IMG_0833 by lupostef, on Flickr


IMG_0835 by lupostef, on Flickr


----------



## AmiLady

2nd place winnings of the showdown


----------



## Focusaddict

What was the competition to win these?


----------



## Trip tdi

Lupostef that is awesome collection there from yourself :thumb:, you have one of the greatest machines, a Flex machine, did you try this machine out before you brought the polisher, if so how does the machine handle and perform.


----------



## Trip tdi

Who won the show and shine event of the day, the prizes won are amazing, very envious collection and products.


----------



## Scrim-1-

Stef how much did you get the flex for buddy


----------



## Tips

Nice haul Stef :thumb:

What is waxybox? and were the dumbbells on offer too


----------



## Matt.

http://www.waxybox.co.uk/


----------



## Lupostef

Trip tdi said:


> Lupostef that is awesome collection there from yourself :thumb:, you have one of the greatest machines, a Flex machine, did you try this machine out before you brought the polisher, if so how does the machine handle and perform.


Thanks mate, I didn't try it before hand didn't want to show up Dave KG  JOKING!
Did a lot of research into it before hand and had pretty much made my mind up. Had a good feel of it really like the light weight and grip over the top of the backing plate as I don't like side or D handles plus the trigger and speed adjustment can all be acessed with your thumb with out having to move your hand/grip :thumb:



Scrim-1- said:


> Stef how much did you get the flex for buddy


No discount what so ever mate £359, was a little disapointed to be honest 



Tips said:


> Nice haul Stef :thumb:
> 
> What is waxybox? and were the dumbbells on offer too


Cheers . Look them up on Twitter, something to do with a new company opening fairly soon. Deal of the day the dumbbells were :lol:


----------



## Tazz

my 'haul' is very small compared to everyone, but i was on a budget as pay day is a week away and i needed fuel home, lol

i only intended to buy a 5L bottle of vp bilberry, but the angelwax bilberry was only £15 so got that instead, also got a can of tardis and a bottle of iron x, im sure ill need them at some point, also got some more microfibre clothes as you can never have enough

i didnt really get to meet anyone, or know who to approach really, although i didnt recognise a few people, but they looked busy so i didnt want to disrupt them

hopefully ill meet more ppl next year


----------



## chrisgreen

Matt. said:


> http://www.waxybox.co.uk/


Interesting - have seen this concept done with food & drink before (Eightpointnine for coffee, Graze.com for nibbles, Abel & Cole for fruit and veg etc), but curious to see if it's got legs for detaining samples.


----------



## piotrtdi

Matt91 said:


> How many ml are those gtechniq bottles? can't see that stretching far on upholstery.
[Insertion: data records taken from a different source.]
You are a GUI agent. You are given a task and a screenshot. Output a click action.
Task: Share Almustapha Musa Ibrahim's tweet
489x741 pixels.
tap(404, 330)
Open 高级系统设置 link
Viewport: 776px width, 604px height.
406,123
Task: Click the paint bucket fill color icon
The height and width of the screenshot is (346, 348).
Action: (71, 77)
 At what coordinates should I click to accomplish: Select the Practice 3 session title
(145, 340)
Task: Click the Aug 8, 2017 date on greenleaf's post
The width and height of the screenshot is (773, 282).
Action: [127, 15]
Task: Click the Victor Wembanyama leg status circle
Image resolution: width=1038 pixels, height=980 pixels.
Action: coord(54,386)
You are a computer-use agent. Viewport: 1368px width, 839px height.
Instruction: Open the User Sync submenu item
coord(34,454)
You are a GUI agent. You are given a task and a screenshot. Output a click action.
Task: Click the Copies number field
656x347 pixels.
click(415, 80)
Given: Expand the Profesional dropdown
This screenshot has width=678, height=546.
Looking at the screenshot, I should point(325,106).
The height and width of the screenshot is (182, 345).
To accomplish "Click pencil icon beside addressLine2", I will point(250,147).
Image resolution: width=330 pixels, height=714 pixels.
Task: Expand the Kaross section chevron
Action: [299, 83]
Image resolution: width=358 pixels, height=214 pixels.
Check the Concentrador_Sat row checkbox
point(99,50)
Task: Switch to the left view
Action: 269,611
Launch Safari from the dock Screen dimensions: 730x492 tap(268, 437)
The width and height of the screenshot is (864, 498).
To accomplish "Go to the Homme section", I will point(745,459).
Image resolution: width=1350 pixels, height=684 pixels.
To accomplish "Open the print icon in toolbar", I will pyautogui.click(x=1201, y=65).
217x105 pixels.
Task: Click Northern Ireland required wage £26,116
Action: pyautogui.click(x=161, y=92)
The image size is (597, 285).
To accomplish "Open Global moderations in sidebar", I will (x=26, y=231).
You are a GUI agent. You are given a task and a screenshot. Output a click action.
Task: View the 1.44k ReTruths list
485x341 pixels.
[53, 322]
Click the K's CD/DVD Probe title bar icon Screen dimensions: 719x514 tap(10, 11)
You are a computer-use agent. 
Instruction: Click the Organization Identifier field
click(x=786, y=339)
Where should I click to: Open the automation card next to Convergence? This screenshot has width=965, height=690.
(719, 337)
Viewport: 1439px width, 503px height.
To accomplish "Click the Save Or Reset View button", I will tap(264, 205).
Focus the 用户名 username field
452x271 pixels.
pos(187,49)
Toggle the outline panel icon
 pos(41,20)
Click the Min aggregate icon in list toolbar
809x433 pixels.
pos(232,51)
Mind you, 5 should suffice!


Seller of Qtechniq no longer had a 500ml bottle in return he gave me 5 bottles of 100ml


----------



## ferted

Well I went with a very small shopping list
I wanted...
AutoBrite Banana Gloss-they didn't bring any 
AutoBrite Cherry Air Freshener-again they didn't bring any 
AutoBrite Very Cherry Non-Acid whel cleaner-- GOT THAT :thumb:
A couple of foaming spray heads--No-one had any 
So all in all I spent a grand total of £5
Mind you SWMBO did buy me a DAS6 Pro from Shinearama along with the Meguairs Microfibre starter kit and the shiny guy threw in a cary bag some 3M tape a card air freshener and when I asked a Swissvax coaster!! :thumb:
She also bought me one of the DW magnetic tax disc holders


----------



## Tips

chrisgreen said:


> Interesting - have seen this concept done with food & drink before (Eightpointnine for coffee, Graze.com for nibbles, Abel & Cole for fruit and veg etc), but curious to see if it's got legs for detaining samples.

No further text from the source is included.